Chennai, March 6 : A dour fightback after losing three wickets by the fifth over saw England make 171 all out in 45.4 overs against South Africa in a Group B fixture of the Cricket World Cup here Sunday.
Jonathan Trott (52, 94b, 3x4) and Ravi Bopara (60, 98b, 1x6, 3x4), who came in for Paul Collingwood, provided some respectability to the England total with a 99-run partnership for the fourth wicket, but the rest of the batsmen appeared ill at ease.
For South Africa, left-arm spinner Robin Peterson, who opened the bowling after England won the toss and chose to bat, came away with 3 for 22 and was well supported by leg-spinner Imran Tahir (4 for 38).
Two wickets, those of skipper Andrew Strauss and Kevin Pietersen, in the very first over taken by Peterson put England on the ropes and thereafter, it was a classic hand-to-hand battle in the trenches.
Strauss chanced his arm against Peterson and holed out to long-on AB de Villiers and three deliveries later, Pietersen edged to Jacques Kallis in the slips as England floundered.

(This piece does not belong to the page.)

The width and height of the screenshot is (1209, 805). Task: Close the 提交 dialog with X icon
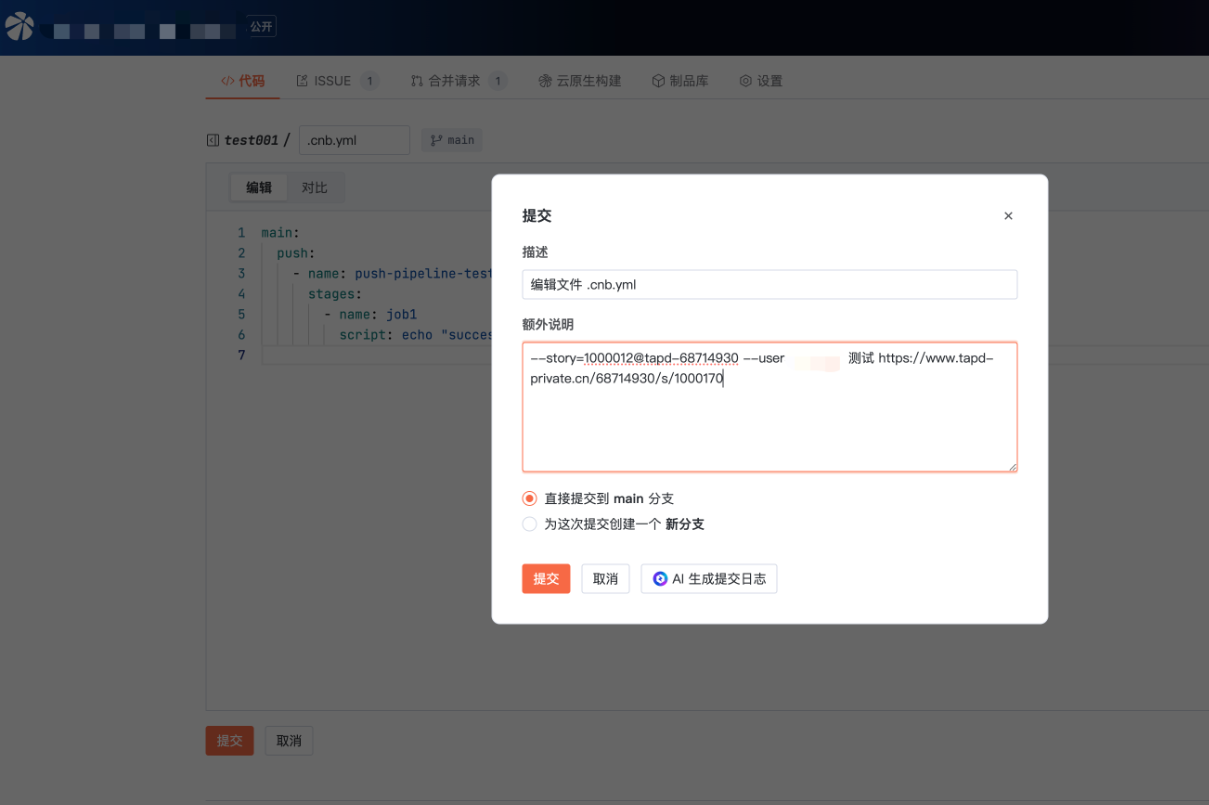[1008, 216]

The ploy to open the bowling with a spinner, like they had against the West Indies when Johan Botha shared the new ball and dismissed Chris Gayle, seemed to again work for the South Africans.
Worse was to follow when Peterson dived to his left to accept a return catch from Ian Bell to reduce England to 15 for three in the fifth over.
Bopara and Trott, their consistent scorer, then reconstructed the house brick by brick with some dour batting that typified England approach.
Both batsmen enjoyed slices of luck and never really got on top of the bowling. Trott, on 20 in 51 for three, survived a leg-before decision after he sought referral on umpire Amiesh Saheba’s ruling.
An occasional boundary and a six by Bopara off Jean Paul Duminy, provided the England innings some momentum as the batsmen were otherwise kept on a short leash.
Skipper Graeme Smith rotated his bowlers in a bid to break the flourishing partnership that reached 99 off 131 balls when Tahir bowling his second spell dismissed Trott by pouching a return catch.
Thereafter, the fast bowlers, Morne Morkel and Dale Steyn went to work, picking up some cheap wickets to complete England’s annihilation.
Matt Prior had a brief stay before he edged to keeper Morne van Wyk off Morkel who then trapped Bopara plumb in front while Steyn came up with a similar dismissal to send back Tim Bresnan to leave England tottering on 149 for seven in the 41st over.
England pair of Graeme Swann and Michael Yardy opted for the batting power play in the 42nd over with the obvious intention to accelerate the scoring, but the ploy flopped.
Tahir, into his fourth spell, sent back Yardy and Stuart Broad in one over followed by Swann to end England innings.